Free to roam the heavens in man's noble quest to investigate the weirdness of the universe!

Indolent Bastard posted:

So this is a "wait for it at retail" because it will cost less and unless you need the coins or artbook, it isn't worth even considering the KS, right?

Basing it on the Tuscany Kickstarter, I'm not quite sure. It's hard to say since it's sold out in a lot of places so I don't know whether the current prices reflect what it used to cost when it was available, but looking at the prices at CSI and Miniature Market, buying Tuscany and Viticulture costs roughly what the $99 Collector's Edition did, $87.50 and $98 respectively. The Collector's Edition also came with the metal coins, though, and I think without them the edition with both games was just $79, which makes that a better deal than online retail. Again, though, I'm not sure how accurate this is, but it does seem at least somewhat comparable to OLGS, especially compared to other Kickstarters, and I'm not even going to bother taking the rest of the world into account.
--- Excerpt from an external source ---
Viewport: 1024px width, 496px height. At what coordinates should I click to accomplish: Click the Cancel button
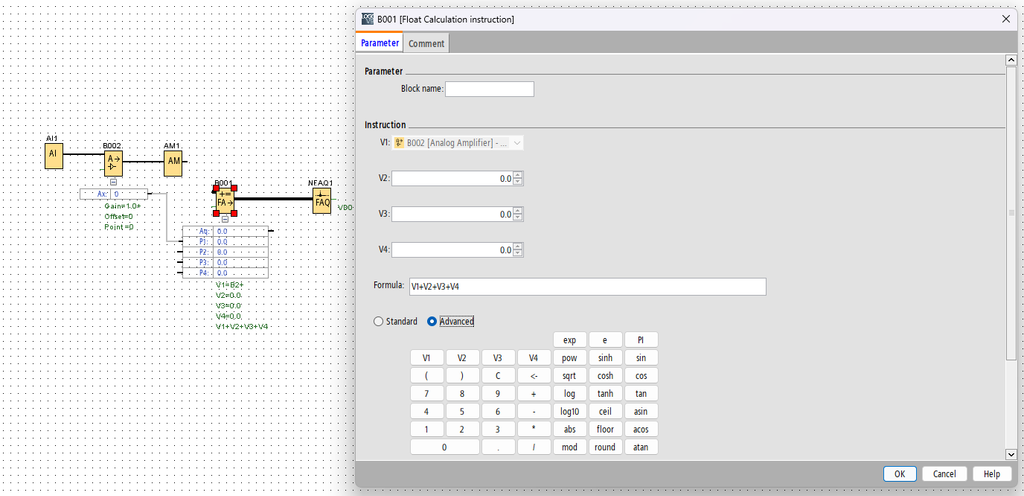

Note also that Scythe has promos that won't come in the retail package, but will be available somewhere between $5-10, judging by the normal prices on the BGG store. They're likely incredibly marginal on actual gameplay impact, but you'll always know where that hole in your heart came from.

I'm glad he did change the stretch goal policy though since the previous one seemed really dumb. It likely would have ended up the same (i.e., everyone gets all the stretch goals), but it seems almost conflicting to say "We budgeted for these stretch goals" and "we're setting the price of these stretch goals every morning." It seemed an unnecessary reinventing of the wheel that at best just confused people and at worst seemed like a money grab, at least moreso than what Kickstarters are normally, at least. Academy Games' last Kickstarter for Mare Nostrum hit all their stretch goals before the end of the campaign, which was nice to come in on the last day and go "Well, I guess this is what I'm getting, cool."